NAT mechanics are complex, but NAT configuration is pretty simple. However, if something does not work as expected, there are a bunch of things you can do. The show ip nat translations and show ip nat statistics commands covered in previous sections usually provide enough information to be able to identify problems with NAT. However there is another useful tool you should probably have in your toolbox and that is the debug ip nat command:
IP NAT debugging is on
*Mar 1 00:20:24.007: NAT*: s=192.168.1.2->188.8.131.52, d=184.108.40.206 
*Mar 1 00:20:24.035: NAT*: s=220.127.116.11, d=18.104.22.168->192.168.1.2 
*Mar 1 00:20:29.355: NAT*: s=192.168.1.3->22.214.171.124, d=126.96.36.199 
*Mar 1 00:20:29.395: NAT*: s=188.8.131.52, d=184.108.40.206->192.168.1.3 
*Mar 1 00:20:33.583: NAT*: s=192.168.1.4->220.127.116.11, d=18.104.22.168 
*Mar 1 00:20:33.599: NAT*: s=22.214.171.124, d=126.96.36.199->192.168.1.4 
The above output is from router R1 configured with Static NAT as presented earlier in the chapter. Nothing is broken here and the configuration is good. We generate a single ping from each of the inside hosts 192.168.1.2, 192.168.1.3, 192.168.1.4 to the server 188.8.131.52. You can see six debug entries in the above output for outgoing as well as return packets. In the outgoing packets, the source IP address is translated. While in the return packets, the destination IP address is translated.
The debug ip nat command can be used to verify the operation of NAT displaying information about each packet the router translates. This command also displays information about certain errors, such as the failure to allocate a global address.

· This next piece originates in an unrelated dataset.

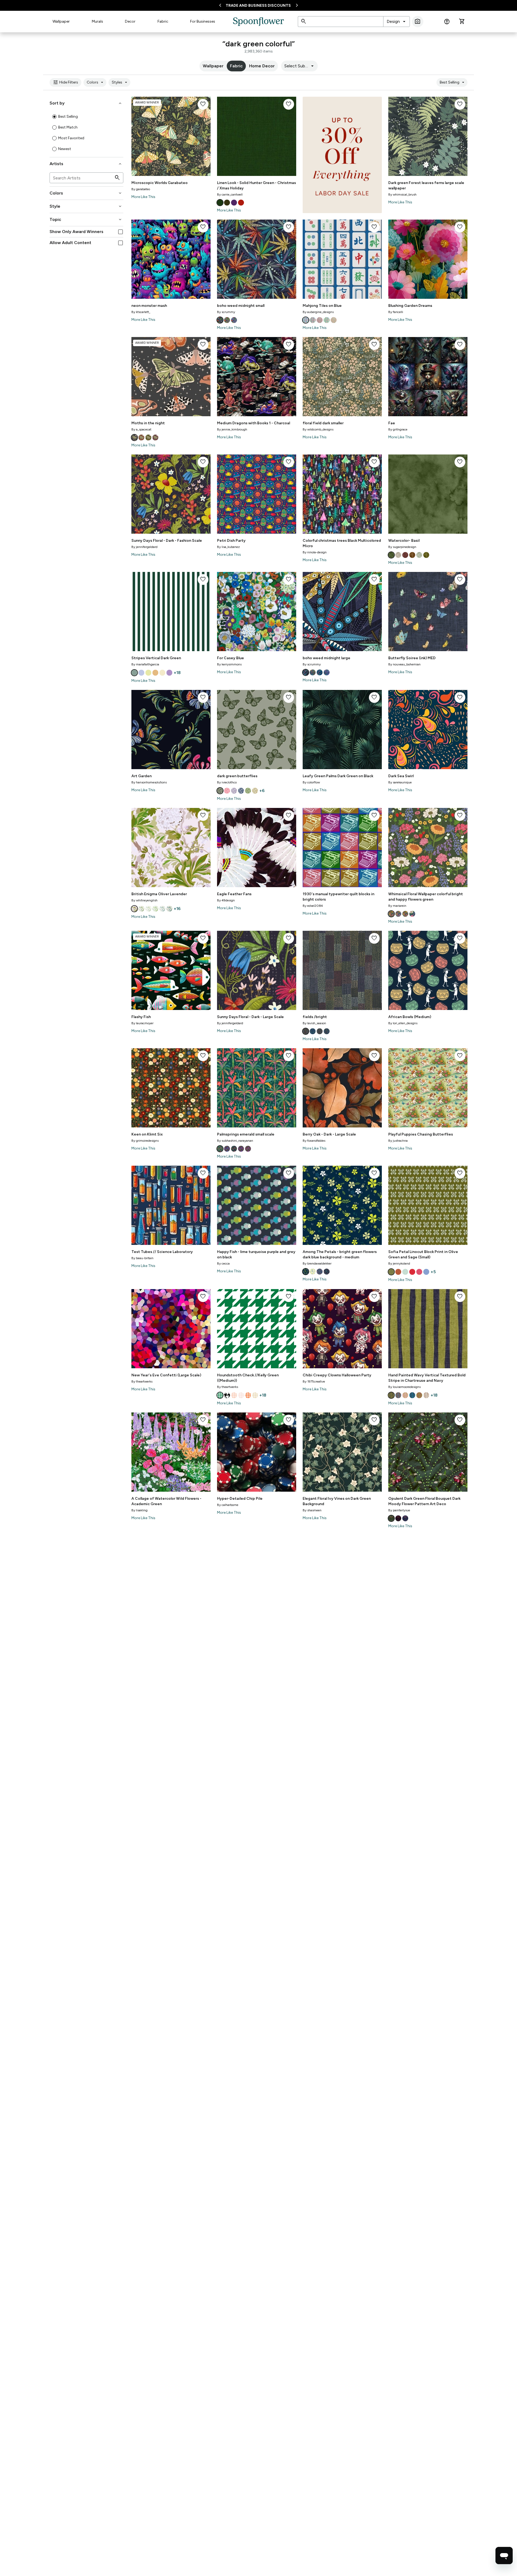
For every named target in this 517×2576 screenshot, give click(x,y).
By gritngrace (397, 429)
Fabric (163, 21)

As a general rule, you should always use show commands first for verification and troubleshooting. All debug commands should be used only when you have exhausted your options with show commands. These debug commands consume resources namely CPU cycles and memory, and should be used with caution on production networks especially if you love your current job.